Depression—New Ways to Treat?
New approaches needed now
Posted January 22, 2015
An Expensive Illness
Depression costs. It’s generally ranked among the top three illnesses in the world in cumulative economic carnage. Depressed people don’t work well and often get physically sick—while their illness frequently wrecks careers, marriages, and families. Perhaps 30 percent of Americans will become clinically depressed in their lifetimes—a proportion that is rising. Public efforts to prevent clinical depression are virtually nonexistent. Treatment, to put it bluntly, stinks. For an illness so expensive and prevalent, “considerable” improvement by most research protocols is achieved only for a minority. Yet researchers fight out which is “better”—psychotherapy or antidepressants—in ways reminiscent of deciding whether Thai boxing is superior to kung fu.
It’s time for a different approach, one that looks not to ghettoized medical care options but to actual health—the physical, mental, social, and spiritual well-being of the population. A healthy economy requires a healthy population. Depression is a big black mark on the American and global economy. Treatments should ideally be complementary, useful, and cheap. Here are a few candidates. They may not attract a lot of research dollars or insurance payments, but they might help a lot of people.

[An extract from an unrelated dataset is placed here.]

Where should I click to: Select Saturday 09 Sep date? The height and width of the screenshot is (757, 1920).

1. Physical Activity. Physical health improves mental health. Many depressed patients do not want to move at all—but feel much better when they do. Many are physically able to walk for 30 minutes. Gym equipment can be as uncomplicated as putting an obsolete textbook on the floor and stepping on it—left foot then right—while watching TV. Anecdotal reports also include people “miraculously” improving with high levels of physical activity. Present day interval training—with perhaps 10 to 20 percent of total exercise time spent “flat out”—certainly turns on different genes than moderate exercise. It also deserves a workout for checking its use in treating depression as well as preventing it. For those refusing to move, see below on social support.

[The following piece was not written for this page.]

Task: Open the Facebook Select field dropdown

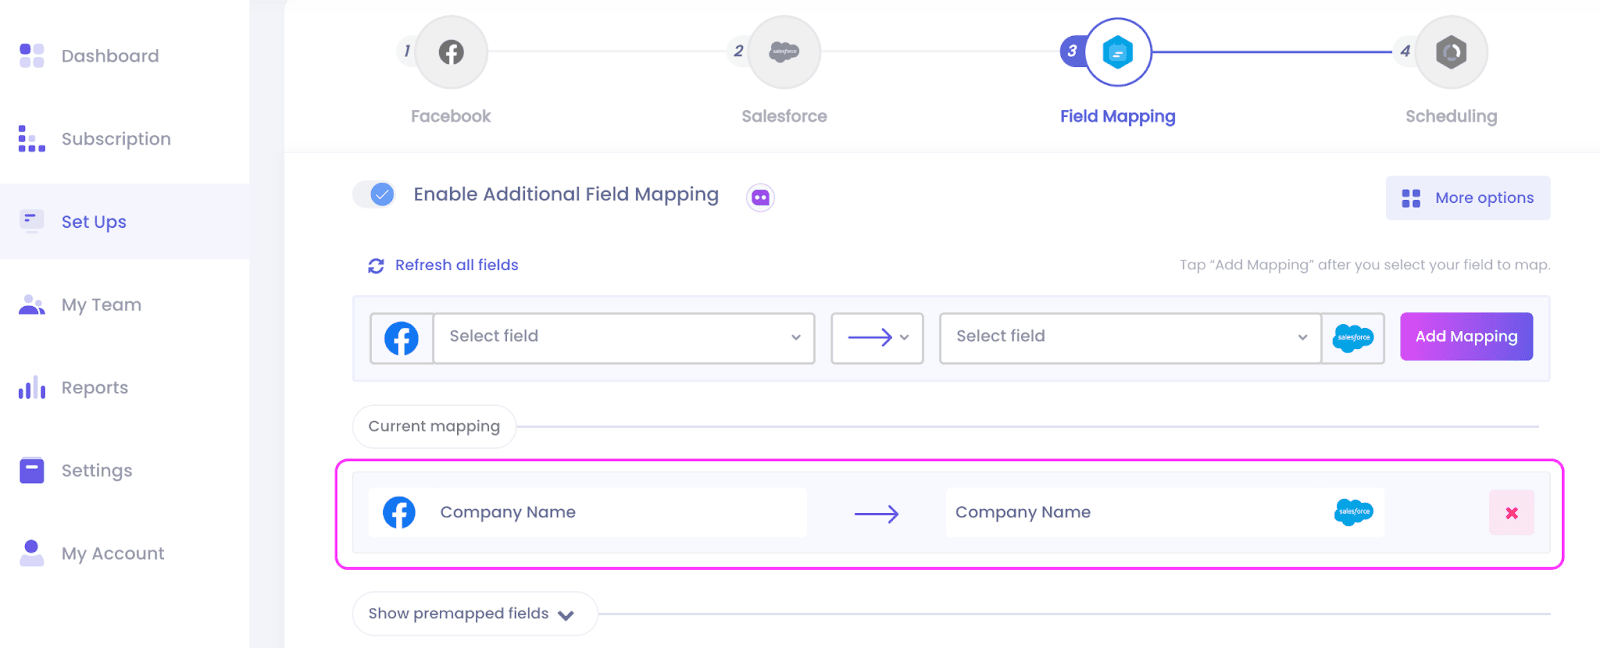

2. Light. With a quarter to half of the northern population experiencing winter mood drops, you would expect therapeutic light boxes in millions of American homes. But as Anna Wirz Justice showed in unsunny Basel, you can get plenty of people undepressed by walking or biking under dank, grey skies—the sun is still out there. Dan Kripke at UCSD has argued long and well that light—sustained or used in the morning—can treat depression. Sunlight can provide more than solar energy—it can electrify people who feel half dead.
3. Nature. Lots of British work argues people feel better in natural settings, especially graced by water. The Dutch treat severe depression by putting people on farms. Getting people out in nature—which usually includes walking and sunlight—may be preventive of depression, as well as complementary and perhaps as effective as “standard” treatments. It’s also cheap.

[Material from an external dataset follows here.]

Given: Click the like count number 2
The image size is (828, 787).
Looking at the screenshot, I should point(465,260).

4. Relentless Problem Solving. One of the useful facets of cognitive-behavioral treatment, so underutilized in many physical illnesses, is to look forcefully at solutions instead of problems. A relentless focus on solutions helps many depressed patients. Large, publically supported clinical trials of Internet cognitive-behavioral programs appear indicated.
5. Social Support. Many depressed patients want to hide and socially isolate. This generally makes them worse—often much worse. Depression is an illness that creates more of itself. Just as AA utilizes social support to fight addiction, family and social engagement often help treat depression. They can also help get depressed patients to exercise, obtain light, and follow standard psychotherapeutic and medical treatments. Mobilizing family, friends, and communities is extraordinarily underused in clinical treatments of depression.
6. Work. Many depressed people lose their jobs – worsening their lives as they may then go on to lose money, income, health benefits, and not infrequently spouses. Keeping people on the job and getting depressed people “work” equivalents—including volunteer and family/house projects—lets people get stuff done, move their bodies, socially connect, and retain elements of self worth.
Fighting the Cartels
There are many cartels in medical care. The cartels around drugs and psychotherapy are vigorous. Because most studies argue combining medication with psychotherapy gets the best results, this is a tragedy.
Yet that is where the research money goes, or to no longer “new” treatments like transcranial magnetic stimulation or ketamine. Worthy of support? Certainly. Our first priority? No.
A healthy economy requires a healthy population. Health may be cheaply obtained combining four components: physical health (like exercise), mental health (including a relentless focus on problem solving), social health (family and social engagement and support), and spiritual health (meaning and purpose, connecting with something larger than one self.) All four forms of health increase the effectiveness of the others.
Health—combined with physical, mental, social, and spiritual health—is the ultimate goal. We might start with cheap, complimentary treatments for a real scourge—depression. Depression costs way too much physically, financially, fiscally, and globally. It’s time for a rethink in how we treat and prevent it.